### Records provided

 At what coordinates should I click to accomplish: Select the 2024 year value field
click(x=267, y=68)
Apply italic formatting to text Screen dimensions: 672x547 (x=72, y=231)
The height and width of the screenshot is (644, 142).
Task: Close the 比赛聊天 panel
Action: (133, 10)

### Exercise goal
Set down the records once more, character for character.

### Exercise response
 At what coordinates should I click to accomplish: Select the 2024 year value field
click(x=267, y=68)
Apply italic formatting to text Screen dimensions: 672x547 (x=72, y=231)
The height and width of the screenshot is (644, 142).
Task: Close the 比赛聊天 panel
Action: (133, 10)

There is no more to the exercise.